The best place to install the photoconductive cell is a place where it can easily receive outside light and also easily receive light when the light bulb is turned on.In the embodiment shown in FIG. It is set up.

However, I am not particular about this location.

Due to the circuit configuration described above, the flashlight is displayed using an extremely small amount of current using the battery installed inside the flashlight, so it not only clearly indicates the presence of the flashlight, but also reduces the degree of battery consumption.
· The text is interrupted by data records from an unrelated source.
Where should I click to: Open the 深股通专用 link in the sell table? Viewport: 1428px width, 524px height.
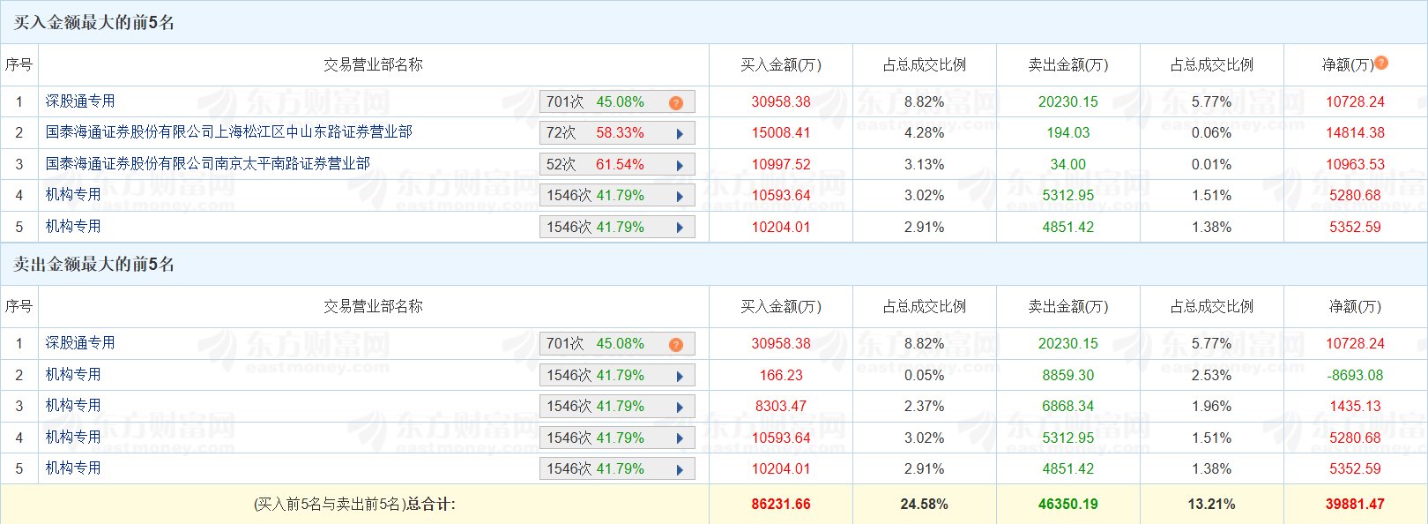click(80, 343)
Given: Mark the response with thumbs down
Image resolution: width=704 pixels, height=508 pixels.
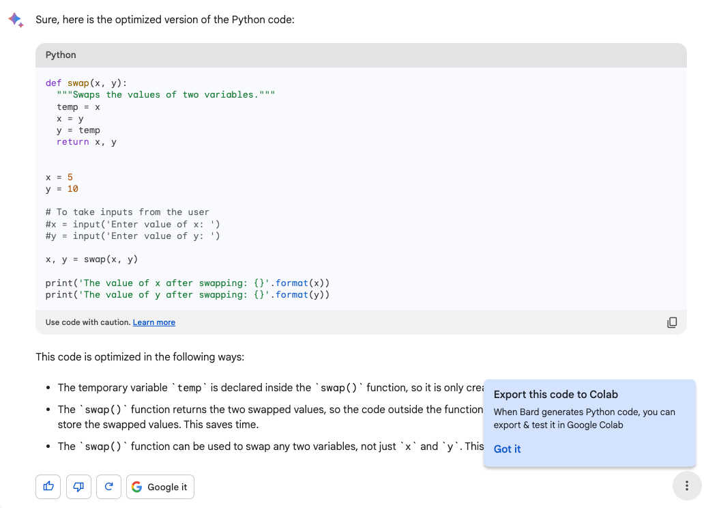Looking at the screenshot, I should (x=78, y=487).
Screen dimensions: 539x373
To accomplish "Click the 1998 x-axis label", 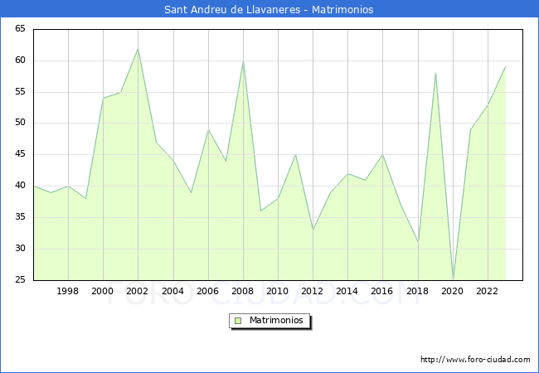I will click(x=68, y=291).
It can be said to be a perfect emergency measure because it is displayed by changes in flash interval and brightness, and it can also detect when the light bulb is disconnected.

When this electronic circuit is connected between both terminals of the switch, the electronic circuit 7 is short-circuited when the light bulb is turned on, so that no operation is performed and the battery is not consumed accordingly, which is economical.

If the electronic circuit is directly connected to the battery, the electronic circuit will continue to operate even when the light bulb is turned on, and it will not be possible to detect the disconnection of the light bulb.

In addition, in the case of a flashlight using the circuit shown in Figure 4, the electronic circuit 6' and LED 7' do not operate when the connection between the battery terminals is indicated by the dashed line. It is necessary to connect the electronic circuit 6 and LED 7 to the location shown by the dotted line, which is also between both terminals.

In the explanation so far, a wall-mounted flashlight has been exemplified, but the present invention is not limited to wall-mounted flashlights, and can also be applied to cylindrical or variously modified flashlights.

Also, the flashing LED does not necessarily have to be placed inside the reflector, but may be placed in the switch section, near the switch, on the side or rear of the cylindrical body, or in any other location that is most visible.

Furthermore, this invention is not limited to flashlights; in recent years,
It is a convenient device that can be attached to all battery-powered devices that are said to be in the cordless era.

[Brief explanation of the drawing]

Fig. 1 is a perspective view of a wall-mounted flashlight using the present invention, Fig. 2 is an electrical system diagram, Fig. 3 is an electronic circuit diagram, and Fig. 4 is an electrical system diagram of another embodiment. In the figure, 2 is a battery, 3 is a switch, 4 is a light bulb, 5 is a reflector, 6 is a semiconductor light emitting element, 7 is an electronic circuit section,
8 indicates a photoconductive cell.

Claims (1)

[Scope of utility model registration request] A battery, a switch, and a light bulb are connected in series and built-in, and a semiconductor light emitting element is connected between both terminals of the switch, and the light emitting element is operated by an electronic circuit that causes the element to emit flash light intermittently. A flashlight with flash display.